**Work instruction**
All lines in the material with the string "computer" should be listed.

**Records for processing**

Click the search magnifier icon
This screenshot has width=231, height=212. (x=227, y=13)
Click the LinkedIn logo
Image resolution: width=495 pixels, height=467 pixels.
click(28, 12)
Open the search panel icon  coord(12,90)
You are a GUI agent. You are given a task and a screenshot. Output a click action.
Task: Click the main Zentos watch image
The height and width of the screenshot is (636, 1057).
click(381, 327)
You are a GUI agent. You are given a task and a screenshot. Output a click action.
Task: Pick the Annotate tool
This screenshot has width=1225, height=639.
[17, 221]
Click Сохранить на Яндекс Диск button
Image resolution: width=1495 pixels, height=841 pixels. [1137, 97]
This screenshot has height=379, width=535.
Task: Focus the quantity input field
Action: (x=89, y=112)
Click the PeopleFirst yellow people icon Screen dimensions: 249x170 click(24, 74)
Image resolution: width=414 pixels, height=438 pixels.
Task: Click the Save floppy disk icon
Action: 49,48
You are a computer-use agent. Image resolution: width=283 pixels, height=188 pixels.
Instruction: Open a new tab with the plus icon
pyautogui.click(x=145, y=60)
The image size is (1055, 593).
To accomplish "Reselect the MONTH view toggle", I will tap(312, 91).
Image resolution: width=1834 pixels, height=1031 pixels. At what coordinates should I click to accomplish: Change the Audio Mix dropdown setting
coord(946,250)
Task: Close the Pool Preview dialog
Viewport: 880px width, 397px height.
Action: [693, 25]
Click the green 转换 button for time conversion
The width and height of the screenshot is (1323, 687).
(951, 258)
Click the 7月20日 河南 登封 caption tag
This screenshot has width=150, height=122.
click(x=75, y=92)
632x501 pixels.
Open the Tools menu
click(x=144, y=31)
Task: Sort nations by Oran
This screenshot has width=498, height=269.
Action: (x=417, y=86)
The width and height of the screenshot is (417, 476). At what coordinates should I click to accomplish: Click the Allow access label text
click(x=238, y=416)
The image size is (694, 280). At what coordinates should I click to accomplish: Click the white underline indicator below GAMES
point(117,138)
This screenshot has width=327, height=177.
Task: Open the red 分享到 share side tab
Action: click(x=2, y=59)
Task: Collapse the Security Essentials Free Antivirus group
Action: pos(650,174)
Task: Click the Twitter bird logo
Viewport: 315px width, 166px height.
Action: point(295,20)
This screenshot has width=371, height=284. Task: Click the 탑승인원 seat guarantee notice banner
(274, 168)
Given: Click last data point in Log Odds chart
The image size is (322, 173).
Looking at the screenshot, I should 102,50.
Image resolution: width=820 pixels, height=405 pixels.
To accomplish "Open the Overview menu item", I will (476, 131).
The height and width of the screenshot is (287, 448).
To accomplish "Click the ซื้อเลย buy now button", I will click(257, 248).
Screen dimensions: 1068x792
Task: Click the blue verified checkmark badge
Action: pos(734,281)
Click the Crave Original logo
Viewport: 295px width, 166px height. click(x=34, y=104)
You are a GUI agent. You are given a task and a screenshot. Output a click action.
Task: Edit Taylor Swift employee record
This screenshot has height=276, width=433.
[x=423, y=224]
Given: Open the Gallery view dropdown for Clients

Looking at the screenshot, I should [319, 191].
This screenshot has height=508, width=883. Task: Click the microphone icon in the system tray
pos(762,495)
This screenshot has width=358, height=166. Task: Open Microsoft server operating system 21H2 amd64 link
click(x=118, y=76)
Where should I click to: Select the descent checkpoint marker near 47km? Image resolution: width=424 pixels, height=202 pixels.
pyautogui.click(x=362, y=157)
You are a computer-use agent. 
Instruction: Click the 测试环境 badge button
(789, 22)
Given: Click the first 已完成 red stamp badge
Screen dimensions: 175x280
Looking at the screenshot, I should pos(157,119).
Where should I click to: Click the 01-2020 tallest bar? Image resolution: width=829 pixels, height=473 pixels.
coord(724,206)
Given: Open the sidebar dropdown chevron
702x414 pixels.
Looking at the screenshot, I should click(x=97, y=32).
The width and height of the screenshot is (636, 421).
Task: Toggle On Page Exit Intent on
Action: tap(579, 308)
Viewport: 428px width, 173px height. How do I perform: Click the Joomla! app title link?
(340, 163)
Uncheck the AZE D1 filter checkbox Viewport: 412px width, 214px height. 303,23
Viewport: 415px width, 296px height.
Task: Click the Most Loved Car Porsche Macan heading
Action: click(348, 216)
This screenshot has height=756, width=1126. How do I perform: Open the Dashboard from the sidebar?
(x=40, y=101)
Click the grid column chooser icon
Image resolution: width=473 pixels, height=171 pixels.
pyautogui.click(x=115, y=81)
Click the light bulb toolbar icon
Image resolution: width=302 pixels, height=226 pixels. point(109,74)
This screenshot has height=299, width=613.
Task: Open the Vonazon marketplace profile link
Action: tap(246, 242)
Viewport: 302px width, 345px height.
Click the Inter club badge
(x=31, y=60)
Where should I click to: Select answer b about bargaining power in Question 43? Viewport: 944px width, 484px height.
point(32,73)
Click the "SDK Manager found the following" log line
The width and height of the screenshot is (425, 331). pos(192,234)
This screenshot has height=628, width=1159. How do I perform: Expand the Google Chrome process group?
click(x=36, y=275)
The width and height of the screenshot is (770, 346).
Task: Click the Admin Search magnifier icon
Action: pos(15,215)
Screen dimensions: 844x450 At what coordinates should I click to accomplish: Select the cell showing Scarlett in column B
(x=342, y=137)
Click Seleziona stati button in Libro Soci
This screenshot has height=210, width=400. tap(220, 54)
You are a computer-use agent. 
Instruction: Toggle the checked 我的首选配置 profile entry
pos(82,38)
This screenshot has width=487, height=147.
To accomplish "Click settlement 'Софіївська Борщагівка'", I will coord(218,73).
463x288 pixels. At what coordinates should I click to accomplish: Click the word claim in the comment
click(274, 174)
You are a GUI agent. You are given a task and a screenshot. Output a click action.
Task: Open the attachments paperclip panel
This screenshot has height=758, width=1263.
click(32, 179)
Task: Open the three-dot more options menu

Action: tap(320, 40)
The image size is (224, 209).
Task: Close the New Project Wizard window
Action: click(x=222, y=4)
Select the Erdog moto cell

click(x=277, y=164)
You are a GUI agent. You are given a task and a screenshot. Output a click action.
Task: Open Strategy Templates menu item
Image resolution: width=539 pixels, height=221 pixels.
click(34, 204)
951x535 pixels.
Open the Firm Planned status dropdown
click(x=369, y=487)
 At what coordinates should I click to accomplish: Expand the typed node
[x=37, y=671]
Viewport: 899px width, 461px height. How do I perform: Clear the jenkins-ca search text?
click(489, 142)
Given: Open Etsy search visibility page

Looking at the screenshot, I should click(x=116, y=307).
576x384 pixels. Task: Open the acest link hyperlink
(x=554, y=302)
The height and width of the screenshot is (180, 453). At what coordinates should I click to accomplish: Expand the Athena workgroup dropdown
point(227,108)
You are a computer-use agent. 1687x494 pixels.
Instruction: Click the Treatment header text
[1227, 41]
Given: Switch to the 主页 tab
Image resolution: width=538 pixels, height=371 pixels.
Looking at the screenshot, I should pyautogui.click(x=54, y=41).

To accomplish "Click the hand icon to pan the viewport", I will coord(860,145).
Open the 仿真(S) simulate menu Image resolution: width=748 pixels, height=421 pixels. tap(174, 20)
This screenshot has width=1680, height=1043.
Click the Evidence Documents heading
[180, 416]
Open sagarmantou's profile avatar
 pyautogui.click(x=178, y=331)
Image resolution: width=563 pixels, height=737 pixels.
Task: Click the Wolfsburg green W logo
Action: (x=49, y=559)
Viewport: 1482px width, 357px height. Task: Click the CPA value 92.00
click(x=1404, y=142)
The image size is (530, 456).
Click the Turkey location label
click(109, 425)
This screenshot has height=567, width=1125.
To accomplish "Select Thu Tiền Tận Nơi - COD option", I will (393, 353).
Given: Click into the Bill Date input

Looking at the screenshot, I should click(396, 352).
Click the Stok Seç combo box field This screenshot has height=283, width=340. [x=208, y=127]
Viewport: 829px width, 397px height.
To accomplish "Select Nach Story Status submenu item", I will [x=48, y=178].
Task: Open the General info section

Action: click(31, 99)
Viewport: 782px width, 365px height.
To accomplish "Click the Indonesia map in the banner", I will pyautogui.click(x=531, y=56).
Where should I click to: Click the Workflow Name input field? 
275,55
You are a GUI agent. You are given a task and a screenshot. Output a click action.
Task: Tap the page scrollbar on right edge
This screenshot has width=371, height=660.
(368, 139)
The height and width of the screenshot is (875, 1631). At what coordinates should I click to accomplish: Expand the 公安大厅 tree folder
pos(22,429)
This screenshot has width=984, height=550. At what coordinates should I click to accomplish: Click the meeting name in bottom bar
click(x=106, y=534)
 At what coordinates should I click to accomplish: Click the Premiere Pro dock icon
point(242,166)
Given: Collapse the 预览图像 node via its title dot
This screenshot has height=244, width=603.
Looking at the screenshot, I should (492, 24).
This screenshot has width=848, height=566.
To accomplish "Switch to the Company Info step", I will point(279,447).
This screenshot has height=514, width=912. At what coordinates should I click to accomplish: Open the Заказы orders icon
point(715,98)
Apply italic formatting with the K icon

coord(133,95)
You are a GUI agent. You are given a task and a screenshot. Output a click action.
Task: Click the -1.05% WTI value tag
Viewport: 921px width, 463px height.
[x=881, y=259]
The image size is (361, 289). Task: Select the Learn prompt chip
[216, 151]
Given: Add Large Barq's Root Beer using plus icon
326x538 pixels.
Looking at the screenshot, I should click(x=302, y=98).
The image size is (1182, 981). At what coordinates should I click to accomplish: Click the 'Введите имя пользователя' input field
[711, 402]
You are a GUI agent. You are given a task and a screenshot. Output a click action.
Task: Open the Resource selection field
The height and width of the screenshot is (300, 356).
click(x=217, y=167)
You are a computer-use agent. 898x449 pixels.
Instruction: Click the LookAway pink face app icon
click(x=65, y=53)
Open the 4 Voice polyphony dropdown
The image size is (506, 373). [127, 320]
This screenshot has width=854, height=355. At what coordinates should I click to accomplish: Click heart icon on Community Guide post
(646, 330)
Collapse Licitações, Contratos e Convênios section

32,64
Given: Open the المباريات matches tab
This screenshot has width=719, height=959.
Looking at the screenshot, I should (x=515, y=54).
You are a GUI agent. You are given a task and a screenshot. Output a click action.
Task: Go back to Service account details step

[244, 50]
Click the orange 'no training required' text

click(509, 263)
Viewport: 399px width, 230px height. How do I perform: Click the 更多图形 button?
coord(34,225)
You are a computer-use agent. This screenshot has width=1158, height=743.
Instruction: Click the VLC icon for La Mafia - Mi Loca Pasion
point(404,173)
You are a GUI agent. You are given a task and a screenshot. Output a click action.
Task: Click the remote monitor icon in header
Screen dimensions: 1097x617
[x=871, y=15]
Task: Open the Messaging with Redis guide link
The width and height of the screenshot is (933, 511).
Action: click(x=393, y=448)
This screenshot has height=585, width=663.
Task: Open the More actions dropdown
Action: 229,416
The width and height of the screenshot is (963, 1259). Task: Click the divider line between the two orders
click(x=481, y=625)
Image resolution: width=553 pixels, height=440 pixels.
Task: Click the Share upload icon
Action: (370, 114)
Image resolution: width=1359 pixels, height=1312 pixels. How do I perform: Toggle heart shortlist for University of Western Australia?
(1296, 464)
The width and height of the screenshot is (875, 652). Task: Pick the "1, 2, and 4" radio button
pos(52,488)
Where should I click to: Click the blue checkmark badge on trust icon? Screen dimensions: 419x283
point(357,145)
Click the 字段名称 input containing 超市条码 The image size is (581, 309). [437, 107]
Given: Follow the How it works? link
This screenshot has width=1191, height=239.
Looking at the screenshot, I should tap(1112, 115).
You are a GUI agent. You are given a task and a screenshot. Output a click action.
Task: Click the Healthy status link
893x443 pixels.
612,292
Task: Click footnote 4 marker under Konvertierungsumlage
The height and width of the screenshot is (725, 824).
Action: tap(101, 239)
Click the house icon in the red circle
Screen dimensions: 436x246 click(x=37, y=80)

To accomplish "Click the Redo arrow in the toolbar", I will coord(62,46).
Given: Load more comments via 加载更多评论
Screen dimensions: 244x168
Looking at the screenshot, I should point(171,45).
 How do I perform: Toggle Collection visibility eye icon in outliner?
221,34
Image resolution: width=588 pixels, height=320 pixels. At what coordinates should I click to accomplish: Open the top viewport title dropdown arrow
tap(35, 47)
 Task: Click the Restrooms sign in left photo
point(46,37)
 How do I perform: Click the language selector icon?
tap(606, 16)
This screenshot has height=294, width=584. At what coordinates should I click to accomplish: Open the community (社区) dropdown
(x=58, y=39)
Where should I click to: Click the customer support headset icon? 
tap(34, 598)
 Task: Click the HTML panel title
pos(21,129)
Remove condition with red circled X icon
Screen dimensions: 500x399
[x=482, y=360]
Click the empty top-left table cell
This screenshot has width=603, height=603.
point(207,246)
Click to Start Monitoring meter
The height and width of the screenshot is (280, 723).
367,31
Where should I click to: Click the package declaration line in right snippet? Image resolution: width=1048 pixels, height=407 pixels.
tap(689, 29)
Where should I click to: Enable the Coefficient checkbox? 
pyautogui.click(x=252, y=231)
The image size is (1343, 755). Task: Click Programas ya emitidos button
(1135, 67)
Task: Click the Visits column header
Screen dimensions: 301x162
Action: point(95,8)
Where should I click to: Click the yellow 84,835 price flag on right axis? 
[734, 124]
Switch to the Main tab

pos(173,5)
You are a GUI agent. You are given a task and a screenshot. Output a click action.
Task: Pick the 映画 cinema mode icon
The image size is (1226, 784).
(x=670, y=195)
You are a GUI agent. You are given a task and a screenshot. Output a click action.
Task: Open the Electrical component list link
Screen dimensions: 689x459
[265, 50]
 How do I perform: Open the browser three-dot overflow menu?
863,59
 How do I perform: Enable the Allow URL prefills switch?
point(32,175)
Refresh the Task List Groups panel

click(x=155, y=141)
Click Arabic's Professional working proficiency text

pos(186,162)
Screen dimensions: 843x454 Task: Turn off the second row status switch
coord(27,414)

**Answer section**
You are a computer-use agent. Image resolution: width=283 pixels, height=188 pixels.
You are a computer-use agent. 
You are a computer-use agent. 
You are a computer-use agent. 1687x494 pixels.
You are a computer-use agent. 898x449 pixels.
You are a computer-use agent. This screenshot has width=1158, height=743.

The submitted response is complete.